In his bathroom, Walt finds his copy of Leaves of Grass missing. Alarmed by the coincidental timing of Hank's apparent illness, his suspicions are deepened when he discovers a GPS tracker on his car similar to the one Hank used while tracking Gus. He confronts Hank and asks about the tracker; an enraged Hank punches Walt and accuses him of being Heisenberg. Walt tells Hank it would be difficult to prove his allegations; in any case, Walt says his cancer has returned and would probably kill him before he could be jailed. Hank looks at Walt in disbelief, saying that he does not even know who Walt is any more. Walt menacingly replies that if this is true, then Hank should "tread lightly".

== Production ==

=== Dedication ===
The episode is dedicated to Kevin Cordasco, a 16-year-old fan of Breaking Bad who had met several members of the series' cast and crew; Cordasco died earlier in 2013 from neuroblastoma. This was the fourth dedication over the course of the series.

=== References to other media ===
In the opening flashforward scene, Walt is seen by his former neighbor Carol, who drops a bag of oranges (which spill and roll across the ground) in fear. Some critics interpret this as a reference to The Godfather, in which oranges represent death. For example, in one scene of The Godfather, after Vito Corleone (Marlon Brando) is shot, he drops a bag of oranges, which subsequently roll across the ground.

=== References to past episodes ===
Walt's conversation with Lydia at the car wash references Walt and Gus' earlier conversations at Los Pollos Hermanos, with Walt's role being reversed. In another scene, Walt goes to the bathroom to vomit, turning the sink on to mask the noise and laying a towel down on the floor to kneel on, just as Gus had done in "Salud". Hank's neighbor's son's remote-controlled car (as seen in "Seven Thirty-Seven") also makes an appearance.

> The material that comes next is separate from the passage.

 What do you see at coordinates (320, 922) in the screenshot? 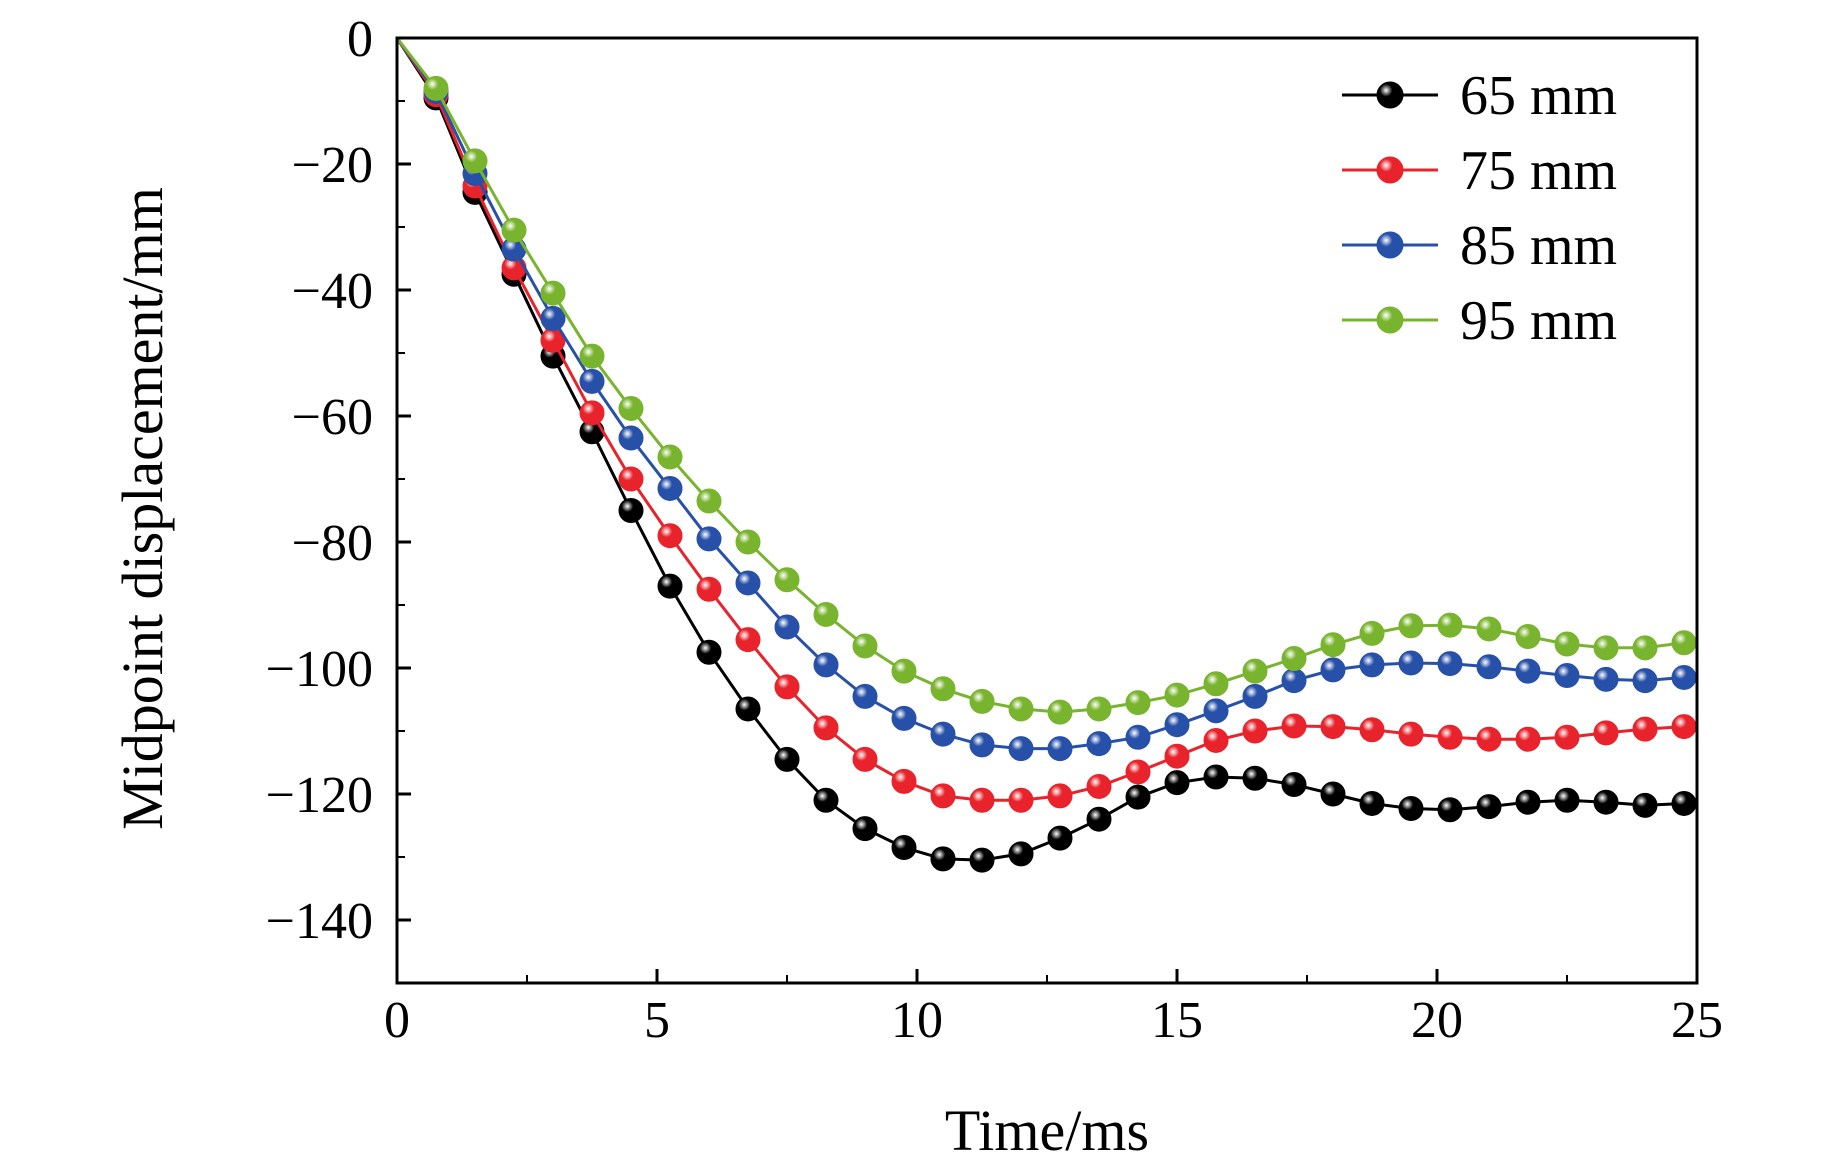
I see `y-tick-label: −140` at bounding box center [320, 922].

The GPS tracker Hank places under Walt's car is the same one he planted on Gus' car in "Hermanos". When Jesse opens a pack of cigarettes in front of Huell, Huell seems to remember the ricin-filled cigarette he stole from Jesse in "End Times".

== Reception ==

=== Ratings ===
The episode originally aired on August 11, 2013, in the United States and Canada on AMC. It aired the next day in the United Kingdom on the web streaming service Netflix. According to the Nielsen ratings system, "Blood Money" was watched in the United States by an estimated 5.92 million viewers, the most in series history at the time.

=== Reviews ===
For his performance, Norris was named "Performer of the Week" by TVLine.

Seth Amitin of IGN called the episode a satisfying preparation and set-up for the endgame of the series. Amitin also praised the confrontation at the end between Walt and Hank and the tense dialogue that fueled it. "Blood Money was an amalgamation of a bunch of little things to love."

Mark Berman of The Washington Post said the episode paid off plot points set up in previous episodes while simultaneously laying the groundwork for future episodes. Berman was also surprised at how much ground was covered in Hank's plotline in just one episode.

David Berry of National Post called Walt and Hank's showdown abrupt, menacing and cathartic without relieving any of the tension of the storyline. He also praised the acting.

After reading other critics' reviews, Alex Fletcher of Digital Spy wrote that "['Blood Money'] exceeded the hype and reached new heights."

In 2019, The Ringer ranked "Blood Money" as the 21st best out of the 62 total Breaking Bad episodes.